To go back to the TestCreateCustomerNewEmailNewPhone test function, once I get back the response from the API call to create a customer, I call another helper function called assert_success_response, which uses the assert package from testify in order to verify that the HTTP response code was 200 and that certain JSON parameters that we send back with every response (such as error_msg, error_code, req_id) are what we expect them to be:

func assert_success_response(testobj *testing.T, status_code int, json_data map[string]interface{}) {
        assert.Equal(testobj, 200, status_code, "HTTP status code should be 200")
        assert.Equal(testobj, 0.0, json_data["error_code"], "error_code should be 0")
        assert.Empty(testobj, json_data["error_msg"], "error_msg should be empty")
        assert.NotEmpty(testobj, json_data["req_id"], "req_id should not be empty")
        assert.Equal(testobj, true, json_data["success"], "success should be true")
}

To actually run the integration test, I run the usual 'go test' command inside the directory containing my test files.

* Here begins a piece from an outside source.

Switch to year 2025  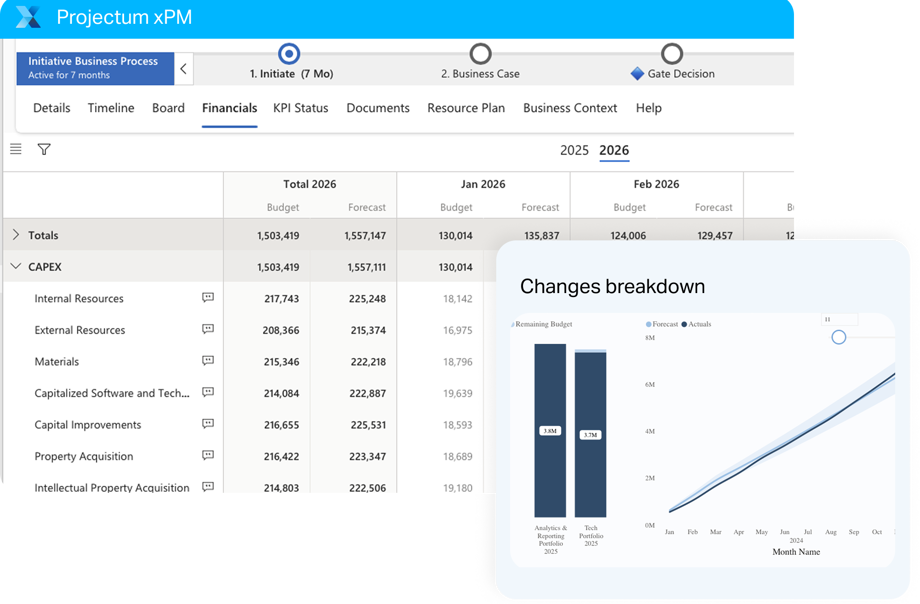[574, 151]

This pattern has served me well in creating an ever-growing collection of integration tests against our API endpoints.

Test coverage
Part of Golang's "batteries included" series of tools is a test coverage tool. To use it, you first need to run 'go test' with various coverage options. Here is a shell script we use to produce our test coverage numbers:

#!/bin/bash

#
# Run all of our go unit-like tests from each package
#
CTMP=$GOPATH/src/core_api/coveragetmp.out
CREAL=$GOPATH/src/core_api/coverage.out
CMERGE=$GOPATH/src/core_api/merged_coverage.out

set -e
set -x

cp /dev/null $CTMP
cp /dev/null $CREAL
cp /dev/null $CMERGE

go test -v -coverprofile=$CTMP -covermode=count -parallel=9 ./auth
cat $CTMP > $CREAL

go test -v -coverprofile=$CTMP -covermode=count -parallel=9 ./customers
cat $CTMP |tail -n+2 >> $CREAL

#
# Finally run all the go integration tests
#

go test -v -coverprofile=$C -covermode=count -coverpkg=./auth,./customers ./all_test.go
cat $CTMP |tail -n+2 >> $CREAL

rm $CTMP

#
# Merge the coverage report from unit tests and integration tests
#

cd $GOPATH/src/core_api/
cat $CREAL | go run ../samples/mergecover/main.go >> $CMERGE

#
set +x

echo "You can run the following to view the full coverage report!::::"
echo "go tool cover -func=$CMERGE"
echo "You can run the following to generate the html coverage report!::::"
echo "go tool cover -html=$CMERGE -o coverage.html"


The first section of the bash script above runs 'go test' in covermode=count against every sub-package we have (auth, customers etc). It combines the coverprofile output files (CTMP) into a single file (CREAL).

The second section runs the integration tests by calling 'go test' in covermode=count, with coverpkg=[comma-separated list of our packages], against a file called all_test.go. This file starts an HTTP server exposing our APIs, then hits our APIs by calling 'go test' from within the integration test directory.

The coverage numbers from the unit tests and integration tests are then merged into the CMERGE file by running the mergecover tool.

At this point, you can generate an html file via go tool cover -html=$CMERGE -o coverage.html, then inspect coverage.html in a browser. Aim for more than 80% coverage for each package under test.